• EXTRACTED TEXT
━━━━━━
I've seen this pattern kill entire platforms. The worst part? Your monitoring shows all services are "up" - they're just not responding.

Circuit Breaker: Your System's Safety Valve#

The Circuit Breaker pattern acts like an electrical circuit breaker in your house. When things go wrong, it trips, preventing damage from spreading. But unlike your home's breaker, this one is smart - it can test if the problem is fixed and automatically recover.

The Three States#

TypeScript

enum CircuitState {
  CLOSED = 'CLOSED',     // Normal operation, requests flow through
  OPEN = 'OPEN',         // Circuit tripped, requests fail immediately
  HALF_OPEN = 'HALF_OPEN' // Testing if service recovered
}

Think of it like a bouncer at a club:

CLOSED: "Come on in, everything's fine"
OPEN: "Nobody gets in, there's a problem inside"
HALF_OPEN: "Let me check with one person if it's safe now"

Real Implementation: What Actually Works#

Here's the circuit breaker we built after our incident. It's battle-tested across 40+ services handling 2M requests/day:

TypeScript

interface CircuitBreakerConfig {
  failureThreshold: number;      // Failures before opening
  successThreshold: number;       // Successes to close from half-open
  timeout: number;               // Request timeout in ms
  resetTimeout: number;          // Time before trying half-open
  volumeThreshold: number;       // Min requests before evaluating
  errorThresholdPercentage: number; // Error % to trip
}

class CircuitBreaker<T> {
  private state: CircuitState = CircuitState.CLOSED;
  private failureCount = 0;
  private successCount = 0;
  private lastFailureTime?: Date;
  private requestCount = 0;
  private errorCount = 0;
  private window = new RollingWindow(10000); // 10 second window

  constructor(
    private readonly config: CircuitBreakerConfig,
    private readonly protectedFunction: () => Promise<T>
  ) {}

  async execute(): Promise<T> {
    // Check if we should attempt half-open
    if (this.state === CircuitState.OPEN) {
      if (this.shouldAttemptReset()) {
        this.state = CircuitState.HALF_OPEN;
      } else {
        throw new CircuitOpenError('Circuit breaker is OPEN');
      }
    }

    try {
      const result = await this.executeWithTimeout();
      this.onSuccess();
      return result;
    } catch (error) {
      this.onFailure();
      throw error;
    }
  }

  private async executeWithTimeout(): Promise<T> {
    return Promise.race([
      this.protectedFunction(),
      new Promise<T>((_, reject) =>
        setTimeout(() => reject(new TimeoutError()), this.config.timeout)
━━━━━━
• DATA EXCERPT
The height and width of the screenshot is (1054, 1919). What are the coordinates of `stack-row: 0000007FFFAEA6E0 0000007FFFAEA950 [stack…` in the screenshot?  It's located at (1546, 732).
━━━━━━
• EXPLORE THE MATERIAL
a – According to the circuit breaker text, across how many services has the authors' circuit breaker been battle-tested?
b – From the circuit breaker text, give again the part that opens with the words containing "I've seen this" and closes with "and automatically recover.".

• SOLUTIONS PER TASK
a – More than 40 services (40+), handling 2M requests per day.

b –
I've seen this pattern kill entire platforms. The worst part? Your monitoring shows all services are "up" - they're just not responding.

Circuit Breaker: Your System's Safety Valve#

The Circuit Breaker pattern acts like an electrical circuit breaker in your house. When things go wrong, it trips, preventing damage from spreading. But unlike your home's breaker, this one is smart - it can test if the problem is fixed and automatically recover.